Och när man kan köpa vad som helst svenskt, vaaaaaad köper Elin? - Knäckebröd! Och sill såklart, här ska firas jul förstår ni ;) 
Aaaaaaaaand, they had a luciatåg, which was adorable, all little blond kids singing the traditional songs with a bit of accent. (Du hade älskat det Johanna, jisses vad söta dom var)
 
After the swedish christmas market we went and looked at some stuff belonging to the Grey Cup, which is a huge football event held in different parts of Canada every year, which this year actually was the 100th time they have it. Not a hundred consecutive years though, they had a couple of years during the first world war when they didn't have it. Atferwards we went to a huge place called the fan zone where a whole lot of people walked around dressed up in their teams colours, even more outgoing than franco or bleu-blanc-rouge. Canadians, eh! ;) 
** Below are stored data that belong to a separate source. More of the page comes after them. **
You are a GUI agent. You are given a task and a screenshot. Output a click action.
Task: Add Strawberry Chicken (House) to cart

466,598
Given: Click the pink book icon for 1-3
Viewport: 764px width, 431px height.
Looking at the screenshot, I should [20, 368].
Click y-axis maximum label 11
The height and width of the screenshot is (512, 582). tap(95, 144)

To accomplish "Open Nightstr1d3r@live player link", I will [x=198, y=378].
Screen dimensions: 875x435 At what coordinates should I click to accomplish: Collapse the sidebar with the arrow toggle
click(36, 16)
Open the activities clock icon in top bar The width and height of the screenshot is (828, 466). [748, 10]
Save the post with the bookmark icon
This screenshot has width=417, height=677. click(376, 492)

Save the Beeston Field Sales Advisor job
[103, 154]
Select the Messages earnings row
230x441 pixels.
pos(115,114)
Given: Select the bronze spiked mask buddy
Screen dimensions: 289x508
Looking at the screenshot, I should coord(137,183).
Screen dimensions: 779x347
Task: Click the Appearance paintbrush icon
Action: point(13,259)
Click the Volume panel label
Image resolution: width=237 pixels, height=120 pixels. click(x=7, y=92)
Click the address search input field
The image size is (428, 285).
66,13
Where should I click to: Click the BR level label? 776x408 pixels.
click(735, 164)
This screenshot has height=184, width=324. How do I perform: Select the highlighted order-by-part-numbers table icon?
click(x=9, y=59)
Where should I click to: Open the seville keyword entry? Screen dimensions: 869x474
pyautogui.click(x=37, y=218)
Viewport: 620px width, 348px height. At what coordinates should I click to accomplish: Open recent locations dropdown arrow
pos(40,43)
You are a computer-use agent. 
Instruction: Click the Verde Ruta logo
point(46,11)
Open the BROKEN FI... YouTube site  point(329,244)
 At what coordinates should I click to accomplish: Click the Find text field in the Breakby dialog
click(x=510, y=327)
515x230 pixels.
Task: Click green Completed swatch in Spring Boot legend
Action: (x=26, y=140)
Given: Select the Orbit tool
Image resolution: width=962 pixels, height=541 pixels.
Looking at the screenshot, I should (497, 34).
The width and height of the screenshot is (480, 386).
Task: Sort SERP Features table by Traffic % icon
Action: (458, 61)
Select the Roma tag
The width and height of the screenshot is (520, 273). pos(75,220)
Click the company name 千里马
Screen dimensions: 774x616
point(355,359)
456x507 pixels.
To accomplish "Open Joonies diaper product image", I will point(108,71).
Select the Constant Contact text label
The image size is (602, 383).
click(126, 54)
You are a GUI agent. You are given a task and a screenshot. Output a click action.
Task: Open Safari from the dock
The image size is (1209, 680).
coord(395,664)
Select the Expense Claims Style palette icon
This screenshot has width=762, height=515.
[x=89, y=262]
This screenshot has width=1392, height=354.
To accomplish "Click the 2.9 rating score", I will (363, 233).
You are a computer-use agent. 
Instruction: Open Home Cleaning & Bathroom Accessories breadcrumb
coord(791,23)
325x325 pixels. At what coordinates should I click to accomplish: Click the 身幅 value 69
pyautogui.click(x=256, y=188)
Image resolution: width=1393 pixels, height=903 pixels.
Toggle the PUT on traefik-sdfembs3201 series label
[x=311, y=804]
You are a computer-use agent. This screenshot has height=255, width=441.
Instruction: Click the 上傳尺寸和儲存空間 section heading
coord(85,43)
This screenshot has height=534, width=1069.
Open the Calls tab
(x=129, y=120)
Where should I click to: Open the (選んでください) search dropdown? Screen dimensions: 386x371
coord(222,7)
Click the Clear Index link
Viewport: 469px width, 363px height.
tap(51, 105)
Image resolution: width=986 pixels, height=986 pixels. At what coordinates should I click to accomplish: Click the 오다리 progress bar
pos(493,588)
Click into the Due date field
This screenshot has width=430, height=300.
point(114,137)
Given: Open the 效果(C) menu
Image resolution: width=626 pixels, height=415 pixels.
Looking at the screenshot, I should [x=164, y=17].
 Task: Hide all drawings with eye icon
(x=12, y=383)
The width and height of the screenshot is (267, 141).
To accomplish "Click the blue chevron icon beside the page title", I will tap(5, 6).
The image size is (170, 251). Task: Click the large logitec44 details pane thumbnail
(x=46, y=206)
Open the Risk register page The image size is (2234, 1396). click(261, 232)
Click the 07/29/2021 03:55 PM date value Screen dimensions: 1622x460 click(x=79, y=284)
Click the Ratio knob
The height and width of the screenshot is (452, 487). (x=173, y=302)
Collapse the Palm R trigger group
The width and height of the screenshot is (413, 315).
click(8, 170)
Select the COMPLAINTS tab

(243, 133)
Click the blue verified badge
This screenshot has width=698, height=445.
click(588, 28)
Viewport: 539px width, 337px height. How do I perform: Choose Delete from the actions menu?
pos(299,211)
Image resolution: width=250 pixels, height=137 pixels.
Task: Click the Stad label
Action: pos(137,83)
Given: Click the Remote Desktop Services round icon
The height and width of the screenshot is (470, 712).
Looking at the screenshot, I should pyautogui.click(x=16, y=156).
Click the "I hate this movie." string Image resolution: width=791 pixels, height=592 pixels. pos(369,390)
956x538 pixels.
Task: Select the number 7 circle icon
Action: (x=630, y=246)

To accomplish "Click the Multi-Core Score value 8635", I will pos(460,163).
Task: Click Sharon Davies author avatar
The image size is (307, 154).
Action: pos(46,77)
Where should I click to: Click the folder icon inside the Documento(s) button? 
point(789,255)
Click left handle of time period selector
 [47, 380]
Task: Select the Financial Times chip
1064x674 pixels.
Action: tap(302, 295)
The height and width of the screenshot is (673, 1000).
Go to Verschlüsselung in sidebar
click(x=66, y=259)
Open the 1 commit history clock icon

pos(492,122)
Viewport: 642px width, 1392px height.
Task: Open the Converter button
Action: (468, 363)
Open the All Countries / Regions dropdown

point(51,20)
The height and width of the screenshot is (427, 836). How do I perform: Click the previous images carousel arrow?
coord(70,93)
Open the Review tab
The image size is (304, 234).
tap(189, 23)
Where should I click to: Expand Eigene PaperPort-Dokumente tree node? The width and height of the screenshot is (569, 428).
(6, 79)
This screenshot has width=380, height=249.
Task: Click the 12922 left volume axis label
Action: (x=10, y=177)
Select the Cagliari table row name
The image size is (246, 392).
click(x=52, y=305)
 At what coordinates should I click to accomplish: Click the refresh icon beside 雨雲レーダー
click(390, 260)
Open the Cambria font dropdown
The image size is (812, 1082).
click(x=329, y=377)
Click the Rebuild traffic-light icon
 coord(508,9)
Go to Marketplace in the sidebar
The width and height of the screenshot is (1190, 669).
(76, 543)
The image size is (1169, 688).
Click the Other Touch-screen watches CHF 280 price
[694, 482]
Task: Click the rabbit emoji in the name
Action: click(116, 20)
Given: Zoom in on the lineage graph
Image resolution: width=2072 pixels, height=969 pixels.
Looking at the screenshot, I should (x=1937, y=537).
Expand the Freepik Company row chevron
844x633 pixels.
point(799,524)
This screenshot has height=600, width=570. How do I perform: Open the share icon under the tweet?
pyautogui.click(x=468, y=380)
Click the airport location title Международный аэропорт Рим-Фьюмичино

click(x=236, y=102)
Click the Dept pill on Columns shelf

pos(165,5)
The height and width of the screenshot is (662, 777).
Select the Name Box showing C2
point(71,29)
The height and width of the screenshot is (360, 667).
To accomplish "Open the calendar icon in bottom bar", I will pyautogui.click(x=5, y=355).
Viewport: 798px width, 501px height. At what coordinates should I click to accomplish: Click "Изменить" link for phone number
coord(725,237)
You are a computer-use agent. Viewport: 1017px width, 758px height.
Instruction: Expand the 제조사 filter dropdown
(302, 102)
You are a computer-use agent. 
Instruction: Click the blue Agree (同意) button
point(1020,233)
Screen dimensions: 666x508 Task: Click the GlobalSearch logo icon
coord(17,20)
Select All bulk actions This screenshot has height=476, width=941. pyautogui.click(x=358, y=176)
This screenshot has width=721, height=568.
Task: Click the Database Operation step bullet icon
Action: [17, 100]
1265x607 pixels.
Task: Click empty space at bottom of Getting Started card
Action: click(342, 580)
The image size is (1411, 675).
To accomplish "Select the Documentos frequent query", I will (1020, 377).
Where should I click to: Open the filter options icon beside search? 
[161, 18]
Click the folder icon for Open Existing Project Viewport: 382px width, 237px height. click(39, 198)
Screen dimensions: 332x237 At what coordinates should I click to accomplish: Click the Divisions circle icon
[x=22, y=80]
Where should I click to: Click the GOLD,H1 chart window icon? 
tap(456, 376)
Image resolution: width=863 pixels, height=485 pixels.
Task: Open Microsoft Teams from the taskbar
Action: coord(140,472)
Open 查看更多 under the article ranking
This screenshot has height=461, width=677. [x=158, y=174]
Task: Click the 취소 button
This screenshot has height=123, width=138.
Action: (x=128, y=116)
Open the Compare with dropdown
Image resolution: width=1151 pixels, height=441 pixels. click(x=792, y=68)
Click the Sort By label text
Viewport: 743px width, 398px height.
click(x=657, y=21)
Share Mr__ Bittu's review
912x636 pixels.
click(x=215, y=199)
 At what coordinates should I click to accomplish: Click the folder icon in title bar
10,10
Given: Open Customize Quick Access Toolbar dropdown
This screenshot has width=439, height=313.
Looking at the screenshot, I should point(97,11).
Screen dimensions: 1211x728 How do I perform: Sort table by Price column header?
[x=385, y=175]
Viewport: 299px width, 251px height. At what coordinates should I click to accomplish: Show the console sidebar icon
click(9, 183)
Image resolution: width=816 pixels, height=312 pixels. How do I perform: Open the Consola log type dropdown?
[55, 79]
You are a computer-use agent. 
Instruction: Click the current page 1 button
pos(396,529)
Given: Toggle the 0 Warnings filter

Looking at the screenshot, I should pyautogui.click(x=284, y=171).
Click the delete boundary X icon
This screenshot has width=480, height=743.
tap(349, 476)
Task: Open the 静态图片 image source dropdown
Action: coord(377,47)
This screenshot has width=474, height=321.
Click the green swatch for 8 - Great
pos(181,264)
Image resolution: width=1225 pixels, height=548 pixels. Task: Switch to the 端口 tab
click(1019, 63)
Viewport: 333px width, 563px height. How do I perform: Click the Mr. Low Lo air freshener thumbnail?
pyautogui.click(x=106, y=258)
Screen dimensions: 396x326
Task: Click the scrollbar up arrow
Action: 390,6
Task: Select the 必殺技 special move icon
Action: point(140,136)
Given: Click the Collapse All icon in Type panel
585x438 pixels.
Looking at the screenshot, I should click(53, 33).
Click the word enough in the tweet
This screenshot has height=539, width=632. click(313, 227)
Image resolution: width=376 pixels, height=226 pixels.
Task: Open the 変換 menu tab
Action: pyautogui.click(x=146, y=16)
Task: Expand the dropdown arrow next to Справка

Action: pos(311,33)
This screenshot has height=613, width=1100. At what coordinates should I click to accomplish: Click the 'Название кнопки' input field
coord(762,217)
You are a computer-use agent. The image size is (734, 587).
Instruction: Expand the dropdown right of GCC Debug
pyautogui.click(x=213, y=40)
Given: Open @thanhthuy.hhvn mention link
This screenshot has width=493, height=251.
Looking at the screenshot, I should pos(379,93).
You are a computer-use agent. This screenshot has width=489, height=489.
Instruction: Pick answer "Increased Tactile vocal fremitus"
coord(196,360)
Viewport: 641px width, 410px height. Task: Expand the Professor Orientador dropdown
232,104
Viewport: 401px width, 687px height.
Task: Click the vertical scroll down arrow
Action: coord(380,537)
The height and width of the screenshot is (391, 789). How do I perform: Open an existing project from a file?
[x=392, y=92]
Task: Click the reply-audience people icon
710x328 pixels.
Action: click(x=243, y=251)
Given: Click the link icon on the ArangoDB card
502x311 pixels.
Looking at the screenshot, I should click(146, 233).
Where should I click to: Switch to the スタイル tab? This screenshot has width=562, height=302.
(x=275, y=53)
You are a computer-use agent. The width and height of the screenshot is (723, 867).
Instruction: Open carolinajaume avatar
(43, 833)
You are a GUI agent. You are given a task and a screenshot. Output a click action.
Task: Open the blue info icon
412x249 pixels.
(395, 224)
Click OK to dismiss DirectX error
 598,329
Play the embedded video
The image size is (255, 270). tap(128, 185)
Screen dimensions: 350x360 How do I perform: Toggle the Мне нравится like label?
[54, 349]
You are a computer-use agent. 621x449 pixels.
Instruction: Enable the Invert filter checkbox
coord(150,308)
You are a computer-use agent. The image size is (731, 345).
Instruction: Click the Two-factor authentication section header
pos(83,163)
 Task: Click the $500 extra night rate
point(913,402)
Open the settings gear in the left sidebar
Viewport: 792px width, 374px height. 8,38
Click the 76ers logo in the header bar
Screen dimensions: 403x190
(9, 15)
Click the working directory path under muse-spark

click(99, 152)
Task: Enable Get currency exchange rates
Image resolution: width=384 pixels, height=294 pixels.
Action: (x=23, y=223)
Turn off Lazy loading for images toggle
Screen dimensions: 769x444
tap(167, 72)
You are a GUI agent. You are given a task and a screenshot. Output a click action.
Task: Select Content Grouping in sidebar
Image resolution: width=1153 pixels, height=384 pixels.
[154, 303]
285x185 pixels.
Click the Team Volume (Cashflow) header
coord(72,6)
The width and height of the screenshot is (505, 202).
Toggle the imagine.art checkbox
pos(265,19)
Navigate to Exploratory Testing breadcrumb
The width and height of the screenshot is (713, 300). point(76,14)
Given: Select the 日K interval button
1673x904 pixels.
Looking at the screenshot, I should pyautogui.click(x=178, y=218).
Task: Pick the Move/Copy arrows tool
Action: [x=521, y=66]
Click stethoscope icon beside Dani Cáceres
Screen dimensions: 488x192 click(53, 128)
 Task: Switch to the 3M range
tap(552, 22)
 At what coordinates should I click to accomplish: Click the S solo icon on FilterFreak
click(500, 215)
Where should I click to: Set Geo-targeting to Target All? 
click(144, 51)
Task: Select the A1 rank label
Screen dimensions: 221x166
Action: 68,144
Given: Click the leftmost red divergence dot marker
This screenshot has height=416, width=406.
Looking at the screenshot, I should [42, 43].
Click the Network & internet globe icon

(Christmas decorations in the mall, and do notice the very tiny H&M sign on the left side of the tree)
 
As for the rest of the week, me and Ann got to know a new person, a swedish guy going to CCVS (another high school in Cornwall) who new someone that knew someone at our school who knew I was also from sweden so he stalked my on facebook. It's weird isn't it, how in Sweden you would never talk to a random stranger but as soon as you get out of the country it's like oooh you're swedish too, eh???? (Proudly adapting the culture by adding "eh" to my everyday-vocabulary.) 
 
Friday in school it was lumberjack-day, so almost everyone was dressed in checked shirts, boots, hats and braids. (I did a lot of braiding...) My dance class where part of the performance, so we were dancing, and I actually didn't mess up too bad.
 
Also people ran a kind of race where they pretended to be lumberjacks, so this ladies and gents is my french teacher. Somehowe I can not see our teachers at Nösnäs agreeing to do something like this...
   So what they did where first lying on the floor pretending to be asleep and then when the music started they had to put on the typical clothes, then drinking maple syrup and eating bacon, without hands. After that they got shaving cream on their faces, have to "shave it off" and then shoot a deer, walk with snow shoes over a couple of mattresses, pile some logs and saw off another log. All this racing the other person. So a couple of teachers did it and then students, grade against grade, while the others cheered all they could. Really nice!  
 
Och här Hanna, har vi dom fina julmotivskopparna, visst är dom tjusiga?